I am therefore of opinion that the learned trial judge did not misdirect himself on the question of law. There remains the question of fact: did the respondent, in throwing the spike as he did though aware of the proximity of the appellant, do anything which a reasonable boy of his age would not have done in the circumstances-a boy, that is to say, who possessed and exercised such degree of foresight and prudence as is ordinarily to be expected of a boy of twelve, holding in his hand a sharpened spike and seeing the post of a tree-guard before him? On the findings which must be accepted, what the respondent did was the unpremeditated, impulsive act of a boy not yet of an age to have an adult's realization of the danger of edged tools or an adult's wariness in the handling of them.
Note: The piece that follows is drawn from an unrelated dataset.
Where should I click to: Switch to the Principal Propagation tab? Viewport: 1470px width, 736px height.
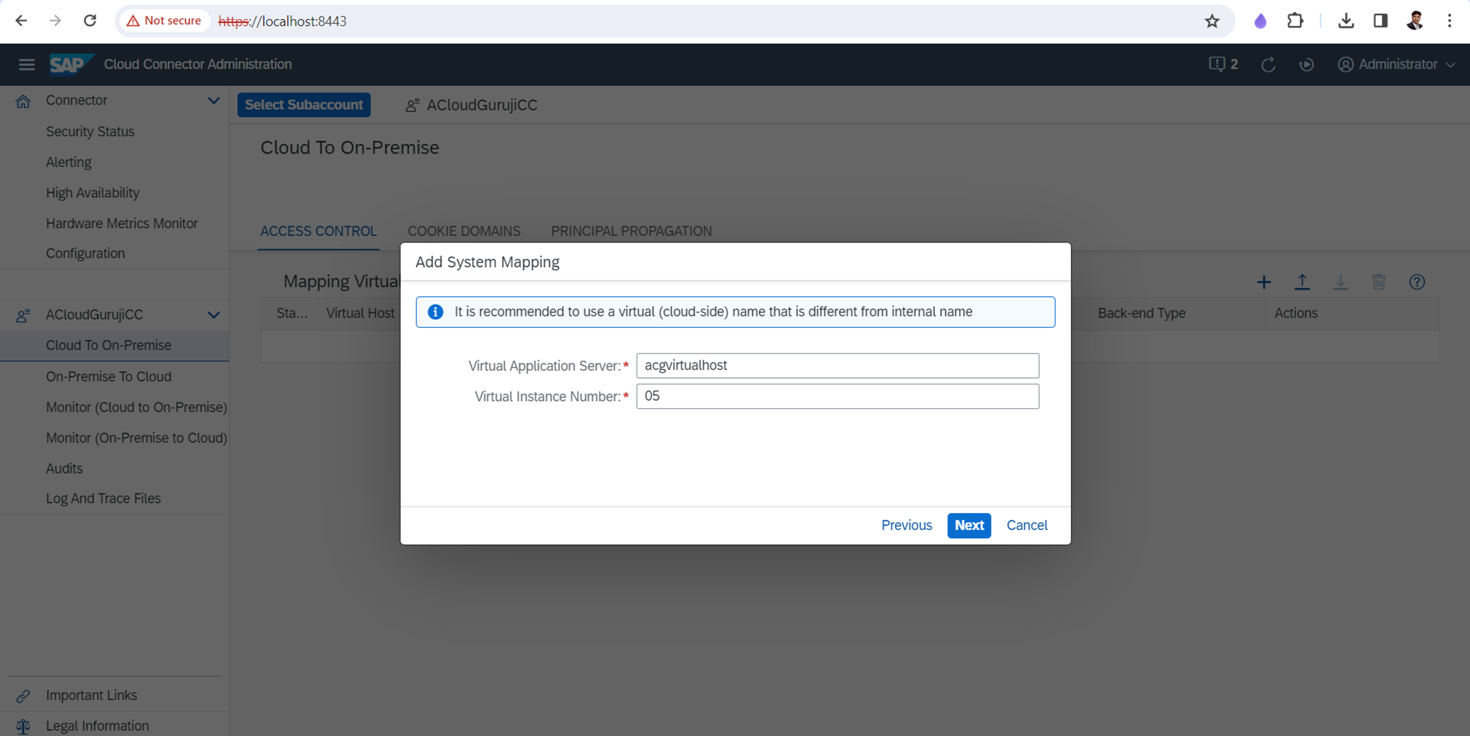point(631,231)

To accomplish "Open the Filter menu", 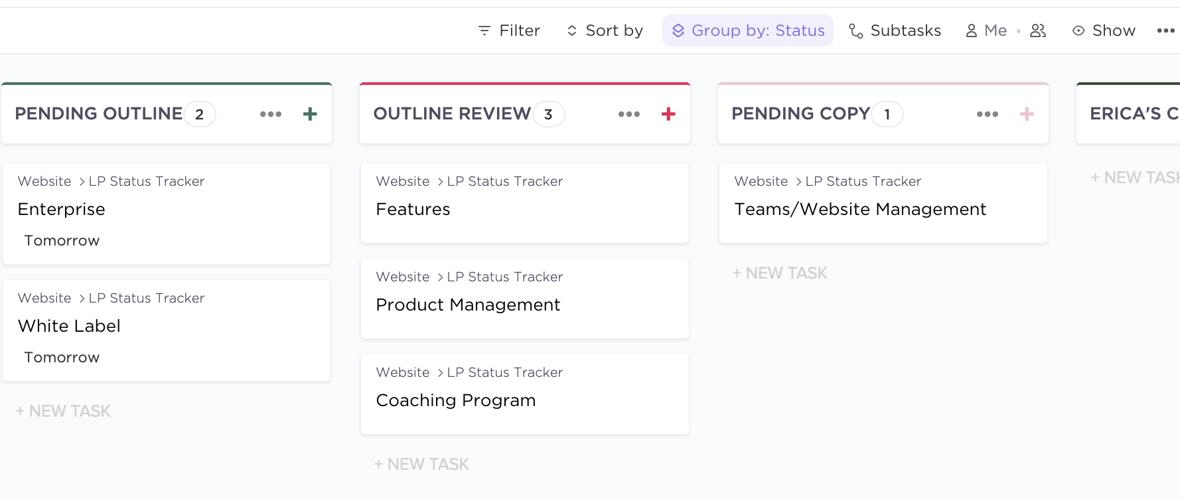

It is, I think, a matter for judicial notice that the ordinary boy of twelve suffers from a feeling that a piece of wood and a sharp instrument have a special affinity. To expect a boy of that age to consider before throwing the spike whether the timber was hard or soft, to weigh the chances of being able to make the spike stick in the post, and to foresee that it might glance off and hit the girl, would be, I think, to expect a degree of sense and circumspection which nature ordinarily withholds till life has become less rosy.
Sympathy with the injured girl is inevitable. One might almost wish that mediaeval thinking had led to a modern rule of absolute liability for harm caused. But it has not; and, in the absence of relevant statutory provision, children, like everyone else, must accept as they go about in society the risks from which ordinary care on the part of others will not suffice to save them. One such risk is that boys of twelve may behave as boys of twelve; and that, sometimes, is a risk indeed.
In my opinion the appeal should be dismissed.